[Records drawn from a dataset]
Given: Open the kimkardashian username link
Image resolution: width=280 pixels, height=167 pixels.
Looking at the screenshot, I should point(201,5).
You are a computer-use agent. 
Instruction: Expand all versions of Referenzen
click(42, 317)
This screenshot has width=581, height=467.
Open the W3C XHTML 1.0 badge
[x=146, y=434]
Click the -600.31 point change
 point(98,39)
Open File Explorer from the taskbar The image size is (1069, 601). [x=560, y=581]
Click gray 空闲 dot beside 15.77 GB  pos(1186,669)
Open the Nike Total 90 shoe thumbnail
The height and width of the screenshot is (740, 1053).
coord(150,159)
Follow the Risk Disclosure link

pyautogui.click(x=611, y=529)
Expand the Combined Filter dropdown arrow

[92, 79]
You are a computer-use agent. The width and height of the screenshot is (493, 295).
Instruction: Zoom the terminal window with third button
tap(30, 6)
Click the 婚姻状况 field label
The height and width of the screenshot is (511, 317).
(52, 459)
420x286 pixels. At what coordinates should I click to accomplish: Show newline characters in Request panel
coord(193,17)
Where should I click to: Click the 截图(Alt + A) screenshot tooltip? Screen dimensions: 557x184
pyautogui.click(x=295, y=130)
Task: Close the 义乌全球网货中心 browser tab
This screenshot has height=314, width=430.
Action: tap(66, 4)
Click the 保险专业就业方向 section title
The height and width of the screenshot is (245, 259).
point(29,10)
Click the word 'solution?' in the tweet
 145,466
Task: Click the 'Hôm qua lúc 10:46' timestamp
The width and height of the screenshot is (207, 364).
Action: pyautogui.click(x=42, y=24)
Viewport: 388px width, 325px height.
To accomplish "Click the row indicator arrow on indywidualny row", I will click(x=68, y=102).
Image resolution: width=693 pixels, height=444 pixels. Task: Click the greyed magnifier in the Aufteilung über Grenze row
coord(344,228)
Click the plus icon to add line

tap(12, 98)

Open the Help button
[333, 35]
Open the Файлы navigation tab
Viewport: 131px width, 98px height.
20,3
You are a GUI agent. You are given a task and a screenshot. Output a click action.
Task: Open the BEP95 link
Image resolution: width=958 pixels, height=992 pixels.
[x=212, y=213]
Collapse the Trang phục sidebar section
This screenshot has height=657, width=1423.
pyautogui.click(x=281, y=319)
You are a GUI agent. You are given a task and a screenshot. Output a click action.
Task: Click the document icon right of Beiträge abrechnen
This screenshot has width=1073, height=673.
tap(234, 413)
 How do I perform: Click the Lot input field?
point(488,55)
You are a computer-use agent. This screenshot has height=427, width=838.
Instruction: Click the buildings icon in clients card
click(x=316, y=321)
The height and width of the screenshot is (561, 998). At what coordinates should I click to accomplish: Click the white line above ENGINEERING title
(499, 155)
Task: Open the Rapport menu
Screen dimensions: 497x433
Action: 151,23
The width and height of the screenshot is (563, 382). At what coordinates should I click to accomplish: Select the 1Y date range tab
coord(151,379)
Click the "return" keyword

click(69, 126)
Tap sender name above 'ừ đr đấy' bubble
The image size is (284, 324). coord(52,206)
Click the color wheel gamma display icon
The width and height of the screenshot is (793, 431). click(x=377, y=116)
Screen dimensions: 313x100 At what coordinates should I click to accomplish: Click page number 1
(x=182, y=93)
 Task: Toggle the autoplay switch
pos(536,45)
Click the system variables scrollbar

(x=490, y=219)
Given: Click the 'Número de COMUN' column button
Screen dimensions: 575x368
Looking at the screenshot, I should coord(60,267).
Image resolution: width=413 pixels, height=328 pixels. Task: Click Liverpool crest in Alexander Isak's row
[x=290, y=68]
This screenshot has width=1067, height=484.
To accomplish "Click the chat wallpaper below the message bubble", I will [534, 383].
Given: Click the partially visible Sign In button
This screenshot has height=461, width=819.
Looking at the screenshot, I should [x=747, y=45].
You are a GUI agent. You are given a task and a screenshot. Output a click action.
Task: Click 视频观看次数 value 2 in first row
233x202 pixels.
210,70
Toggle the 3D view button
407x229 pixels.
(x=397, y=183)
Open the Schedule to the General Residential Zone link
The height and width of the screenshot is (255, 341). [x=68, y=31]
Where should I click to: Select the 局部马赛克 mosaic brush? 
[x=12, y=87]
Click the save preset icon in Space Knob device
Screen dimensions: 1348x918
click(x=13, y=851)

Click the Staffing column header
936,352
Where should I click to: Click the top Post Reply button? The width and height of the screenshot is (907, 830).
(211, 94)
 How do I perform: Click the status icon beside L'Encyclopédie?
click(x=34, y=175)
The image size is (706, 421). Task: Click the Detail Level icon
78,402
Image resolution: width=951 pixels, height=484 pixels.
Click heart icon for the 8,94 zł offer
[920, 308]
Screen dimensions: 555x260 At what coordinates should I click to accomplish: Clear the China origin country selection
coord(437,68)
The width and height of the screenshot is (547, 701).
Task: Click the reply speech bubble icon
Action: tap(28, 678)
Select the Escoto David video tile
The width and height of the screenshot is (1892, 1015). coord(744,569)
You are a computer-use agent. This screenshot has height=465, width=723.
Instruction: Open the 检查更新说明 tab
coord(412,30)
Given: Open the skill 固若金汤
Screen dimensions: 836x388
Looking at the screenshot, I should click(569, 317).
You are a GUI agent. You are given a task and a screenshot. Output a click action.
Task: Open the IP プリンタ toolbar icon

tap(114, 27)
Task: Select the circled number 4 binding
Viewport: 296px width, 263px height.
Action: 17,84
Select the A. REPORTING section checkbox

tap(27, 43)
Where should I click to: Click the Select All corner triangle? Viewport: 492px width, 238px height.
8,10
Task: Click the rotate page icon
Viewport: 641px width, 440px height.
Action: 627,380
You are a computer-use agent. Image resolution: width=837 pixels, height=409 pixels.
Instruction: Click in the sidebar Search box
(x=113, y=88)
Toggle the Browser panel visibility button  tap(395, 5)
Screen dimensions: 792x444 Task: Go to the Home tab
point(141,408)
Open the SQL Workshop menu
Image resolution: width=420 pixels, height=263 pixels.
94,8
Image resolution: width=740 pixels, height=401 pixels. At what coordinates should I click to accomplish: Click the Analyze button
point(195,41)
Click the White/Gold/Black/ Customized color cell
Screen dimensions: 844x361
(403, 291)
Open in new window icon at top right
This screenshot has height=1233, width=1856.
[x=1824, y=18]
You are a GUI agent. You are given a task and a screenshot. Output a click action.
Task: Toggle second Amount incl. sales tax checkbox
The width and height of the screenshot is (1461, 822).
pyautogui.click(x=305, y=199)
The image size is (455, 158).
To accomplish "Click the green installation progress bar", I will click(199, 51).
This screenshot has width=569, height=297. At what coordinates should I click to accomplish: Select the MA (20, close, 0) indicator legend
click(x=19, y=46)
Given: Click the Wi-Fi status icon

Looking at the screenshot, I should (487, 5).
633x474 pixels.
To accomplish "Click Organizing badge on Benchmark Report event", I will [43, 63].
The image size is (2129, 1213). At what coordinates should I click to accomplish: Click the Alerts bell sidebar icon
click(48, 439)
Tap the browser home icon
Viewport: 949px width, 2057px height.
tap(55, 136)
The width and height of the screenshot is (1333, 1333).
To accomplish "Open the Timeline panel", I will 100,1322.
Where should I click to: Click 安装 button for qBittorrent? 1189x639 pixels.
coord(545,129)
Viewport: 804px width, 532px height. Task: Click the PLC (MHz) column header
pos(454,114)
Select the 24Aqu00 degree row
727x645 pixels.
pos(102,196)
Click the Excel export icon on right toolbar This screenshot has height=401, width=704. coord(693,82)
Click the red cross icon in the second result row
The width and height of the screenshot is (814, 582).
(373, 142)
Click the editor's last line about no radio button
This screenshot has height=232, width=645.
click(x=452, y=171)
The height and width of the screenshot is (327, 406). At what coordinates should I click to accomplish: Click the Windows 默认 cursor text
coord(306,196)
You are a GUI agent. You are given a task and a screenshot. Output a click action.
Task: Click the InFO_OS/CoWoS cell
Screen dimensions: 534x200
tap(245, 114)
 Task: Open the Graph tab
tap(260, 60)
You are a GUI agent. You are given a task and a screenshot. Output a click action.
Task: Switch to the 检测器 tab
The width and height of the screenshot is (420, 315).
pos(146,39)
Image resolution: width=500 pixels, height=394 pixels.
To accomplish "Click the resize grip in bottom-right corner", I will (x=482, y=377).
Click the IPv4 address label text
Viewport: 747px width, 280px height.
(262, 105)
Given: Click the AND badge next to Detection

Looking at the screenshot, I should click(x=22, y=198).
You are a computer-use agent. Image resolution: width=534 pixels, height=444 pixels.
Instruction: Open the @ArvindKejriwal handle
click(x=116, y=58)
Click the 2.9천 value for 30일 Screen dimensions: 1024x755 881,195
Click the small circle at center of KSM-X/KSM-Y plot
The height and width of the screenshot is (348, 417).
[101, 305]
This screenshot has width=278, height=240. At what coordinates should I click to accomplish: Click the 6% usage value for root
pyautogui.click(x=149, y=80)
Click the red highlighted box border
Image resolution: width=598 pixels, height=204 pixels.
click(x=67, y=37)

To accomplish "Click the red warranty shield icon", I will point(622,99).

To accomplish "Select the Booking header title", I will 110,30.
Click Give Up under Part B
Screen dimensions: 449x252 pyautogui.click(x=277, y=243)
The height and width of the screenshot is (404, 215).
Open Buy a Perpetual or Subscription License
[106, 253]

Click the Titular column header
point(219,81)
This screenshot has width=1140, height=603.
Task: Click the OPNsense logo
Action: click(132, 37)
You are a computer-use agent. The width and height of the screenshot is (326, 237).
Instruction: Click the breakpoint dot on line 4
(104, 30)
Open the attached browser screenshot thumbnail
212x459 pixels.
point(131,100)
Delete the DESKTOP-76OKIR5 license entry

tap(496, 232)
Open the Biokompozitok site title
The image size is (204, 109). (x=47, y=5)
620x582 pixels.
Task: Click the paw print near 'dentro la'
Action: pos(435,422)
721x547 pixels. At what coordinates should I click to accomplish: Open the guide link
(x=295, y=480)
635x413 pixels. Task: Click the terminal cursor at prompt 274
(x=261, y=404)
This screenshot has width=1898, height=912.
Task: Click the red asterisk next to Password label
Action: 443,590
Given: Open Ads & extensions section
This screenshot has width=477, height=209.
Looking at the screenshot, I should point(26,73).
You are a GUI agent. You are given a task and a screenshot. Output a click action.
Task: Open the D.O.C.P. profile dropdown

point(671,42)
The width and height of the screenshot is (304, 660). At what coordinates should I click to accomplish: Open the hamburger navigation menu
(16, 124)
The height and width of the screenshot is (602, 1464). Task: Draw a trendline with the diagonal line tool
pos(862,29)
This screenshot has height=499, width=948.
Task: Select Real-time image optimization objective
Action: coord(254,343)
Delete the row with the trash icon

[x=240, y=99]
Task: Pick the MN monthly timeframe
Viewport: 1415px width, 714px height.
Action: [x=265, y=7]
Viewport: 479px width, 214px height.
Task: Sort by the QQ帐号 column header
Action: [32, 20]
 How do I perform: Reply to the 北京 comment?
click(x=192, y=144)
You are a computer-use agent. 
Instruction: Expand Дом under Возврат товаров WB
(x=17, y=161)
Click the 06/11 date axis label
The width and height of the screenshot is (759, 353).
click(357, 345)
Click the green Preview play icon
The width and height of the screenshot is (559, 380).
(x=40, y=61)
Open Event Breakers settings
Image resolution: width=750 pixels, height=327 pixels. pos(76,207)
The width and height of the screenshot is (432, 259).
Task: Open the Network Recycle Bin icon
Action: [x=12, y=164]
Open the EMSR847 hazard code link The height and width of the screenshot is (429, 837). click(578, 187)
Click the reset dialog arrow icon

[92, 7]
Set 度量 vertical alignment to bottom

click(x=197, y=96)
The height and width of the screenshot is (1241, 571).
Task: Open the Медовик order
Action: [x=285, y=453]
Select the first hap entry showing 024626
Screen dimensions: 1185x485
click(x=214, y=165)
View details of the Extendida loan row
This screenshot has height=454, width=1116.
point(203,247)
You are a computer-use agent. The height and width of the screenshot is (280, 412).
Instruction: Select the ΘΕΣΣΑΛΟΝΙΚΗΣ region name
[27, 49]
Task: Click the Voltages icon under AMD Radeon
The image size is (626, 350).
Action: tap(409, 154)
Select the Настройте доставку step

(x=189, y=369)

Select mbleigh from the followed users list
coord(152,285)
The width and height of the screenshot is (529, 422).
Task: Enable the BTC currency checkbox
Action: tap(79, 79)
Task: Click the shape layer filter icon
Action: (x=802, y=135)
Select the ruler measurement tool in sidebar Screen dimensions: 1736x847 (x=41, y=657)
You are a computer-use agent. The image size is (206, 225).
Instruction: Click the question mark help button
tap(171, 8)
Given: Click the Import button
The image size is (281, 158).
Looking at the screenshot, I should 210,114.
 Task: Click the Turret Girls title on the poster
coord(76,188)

#### [WHAT THE TASK REQUIRES]
At the line containing "Instruction: Click the question", start copying. Continue exactly through the final line of the entries above and stop there.

#### [TASK OUTPUT]
Instruction: Click the question mark help button
tap(171, 8)
Given: Click the Import button
The image size is (281, 158).
Looking at the screenshot, I should 210,114.
 Task: Click the Turret Girls title on the poster
coord(76,188)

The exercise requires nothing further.